Chapter 3 introduces a method for estimating atmospheric relative humidity using wind profiler radar and a cascaded ML algorithm. Unlike existing methods, this approach uses only moment data to generate an intermediate pressure profile, serving as training data for humidity estimations without requiring temperature as an input feature. The study evaluates various ML algorithms using radiosonde data from the Hong Kong Observatory, demonstrating the effectiveness of this simplified, feature-efficient model.

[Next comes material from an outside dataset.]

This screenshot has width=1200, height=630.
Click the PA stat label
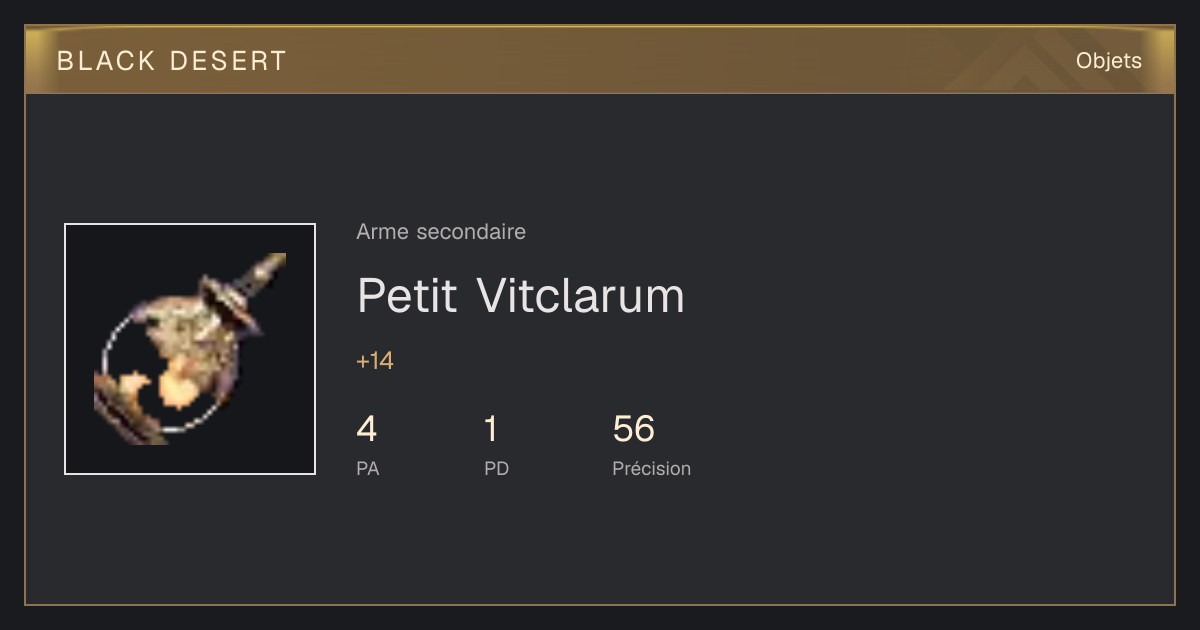click(x=368, y=469)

Chapter 4 uses ML techniques to enhance Cloud Liquid Water Content (CLWC) profiling. The study cross-validates ERA5 data with high-precision radiosonde observations from Hong Kong. It employs ML to interpolate radiosonde data to improve coverage and resolution, and uses a metaheuristic algorithm to cleanse data. This enhances the correlation between input features and CLWC. The results show significant improvements in the accuracy and reliability of CLWC profile prediction.

Chapter 5 addresses the critical issue of 5G interference with radar altimeter signals, which is crucial for aviation safety. A new ML framework is developed to classify signals into pure or interfered categories and predict altitudes when interference is detected. The study employs real 5G signals from a base station in Norman, Oklahoma, and emulated radar signals to train and test the framework. This approach ensures the accuracy of radar altimeters despite the level of 5G interference.

This dissertation demonstrates the transformative potential of integrating ML techniques with radar technology. The proposed solutions enhance radar sensing capabilities and data quality, significantly improving public safety, weather forecasting, and aviation.